*ASSIGNMENT*: Take every line of the material below that includes the string "each" and copy it out.

Segment Open

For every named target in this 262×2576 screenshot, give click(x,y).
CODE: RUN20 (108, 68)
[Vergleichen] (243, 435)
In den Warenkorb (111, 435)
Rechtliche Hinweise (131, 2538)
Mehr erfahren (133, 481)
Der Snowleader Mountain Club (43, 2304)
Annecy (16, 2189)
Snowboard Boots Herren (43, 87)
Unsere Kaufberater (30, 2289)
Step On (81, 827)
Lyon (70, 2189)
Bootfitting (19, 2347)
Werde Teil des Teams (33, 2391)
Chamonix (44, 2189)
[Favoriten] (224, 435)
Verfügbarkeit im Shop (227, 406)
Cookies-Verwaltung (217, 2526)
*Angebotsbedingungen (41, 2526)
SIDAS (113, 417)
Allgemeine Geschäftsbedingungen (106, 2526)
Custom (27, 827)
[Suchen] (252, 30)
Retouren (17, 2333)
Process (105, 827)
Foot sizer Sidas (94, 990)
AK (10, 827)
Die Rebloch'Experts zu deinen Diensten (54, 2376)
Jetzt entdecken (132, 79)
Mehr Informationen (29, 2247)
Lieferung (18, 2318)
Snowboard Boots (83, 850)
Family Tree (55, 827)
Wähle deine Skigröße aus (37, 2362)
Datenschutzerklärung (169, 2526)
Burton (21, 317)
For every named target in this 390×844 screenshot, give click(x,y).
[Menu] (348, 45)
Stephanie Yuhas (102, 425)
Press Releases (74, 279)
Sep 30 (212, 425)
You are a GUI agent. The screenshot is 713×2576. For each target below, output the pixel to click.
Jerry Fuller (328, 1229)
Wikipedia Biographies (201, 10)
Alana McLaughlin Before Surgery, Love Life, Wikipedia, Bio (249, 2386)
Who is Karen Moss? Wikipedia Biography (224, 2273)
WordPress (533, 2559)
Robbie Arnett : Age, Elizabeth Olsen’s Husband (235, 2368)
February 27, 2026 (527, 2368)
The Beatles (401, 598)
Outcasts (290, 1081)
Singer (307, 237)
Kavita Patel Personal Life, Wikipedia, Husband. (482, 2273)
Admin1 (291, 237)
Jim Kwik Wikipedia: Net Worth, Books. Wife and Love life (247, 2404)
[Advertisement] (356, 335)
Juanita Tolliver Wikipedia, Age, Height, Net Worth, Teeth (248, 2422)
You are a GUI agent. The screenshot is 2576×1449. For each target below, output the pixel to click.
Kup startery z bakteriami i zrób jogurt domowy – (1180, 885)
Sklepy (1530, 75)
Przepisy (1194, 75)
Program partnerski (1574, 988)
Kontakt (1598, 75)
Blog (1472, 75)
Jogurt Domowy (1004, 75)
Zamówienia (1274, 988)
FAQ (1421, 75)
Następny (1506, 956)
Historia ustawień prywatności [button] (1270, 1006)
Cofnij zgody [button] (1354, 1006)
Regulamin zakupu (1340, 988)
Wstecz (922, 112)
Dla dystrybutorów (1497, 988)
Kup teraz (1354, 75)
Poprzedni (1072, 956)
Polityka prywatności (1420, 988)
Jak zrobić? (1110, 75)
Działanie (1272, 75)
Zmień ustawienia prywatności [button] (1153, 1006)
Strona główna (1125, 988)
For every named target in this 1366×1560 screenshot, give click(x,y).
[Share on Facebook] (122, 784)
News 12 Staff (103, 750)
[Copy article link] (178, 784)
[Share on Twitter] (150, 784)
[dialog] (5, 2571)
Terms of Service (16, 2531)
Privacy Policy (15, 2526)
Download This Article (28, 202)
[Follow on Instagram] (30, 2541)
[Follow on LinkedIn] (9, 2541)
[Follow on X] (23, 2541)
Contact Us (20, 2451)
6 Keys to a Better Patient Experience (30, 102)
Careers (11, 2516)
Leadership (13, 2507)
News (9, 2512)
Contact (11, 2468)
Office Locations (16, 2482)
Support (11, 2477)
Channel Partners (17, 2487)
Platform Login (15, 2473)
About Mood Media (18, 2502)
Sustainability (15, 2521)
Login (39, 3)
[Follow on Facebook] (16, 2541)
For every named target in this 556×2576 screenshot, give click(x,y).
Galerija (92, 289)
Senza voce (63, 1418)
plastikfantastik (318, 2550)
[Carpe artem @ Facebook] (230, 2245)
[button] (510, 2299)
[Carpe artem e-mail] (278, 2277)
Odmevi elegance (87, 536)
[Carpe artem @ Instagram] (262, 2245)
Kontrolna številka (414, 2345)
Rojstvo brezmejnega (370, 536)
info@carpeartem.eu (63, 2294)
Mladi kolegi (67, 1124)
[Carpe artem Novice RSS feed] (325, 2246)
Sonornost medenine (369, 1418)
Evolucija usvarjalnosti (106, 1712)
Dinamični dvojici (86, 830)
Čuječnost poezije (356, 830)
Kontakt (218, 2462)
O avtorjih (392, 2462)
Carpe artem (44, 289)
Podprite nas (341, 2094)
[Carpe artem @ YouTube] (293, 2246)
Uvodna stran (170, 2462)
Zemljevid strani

Segment Closed

*TASK RESULT*:
You are a GUI agent. The screenshot is 713×2576. For each target below, output the pixel to click.
You are a GUI agent. The screenshot is 2576×1449. For each target below, output the pixel to click.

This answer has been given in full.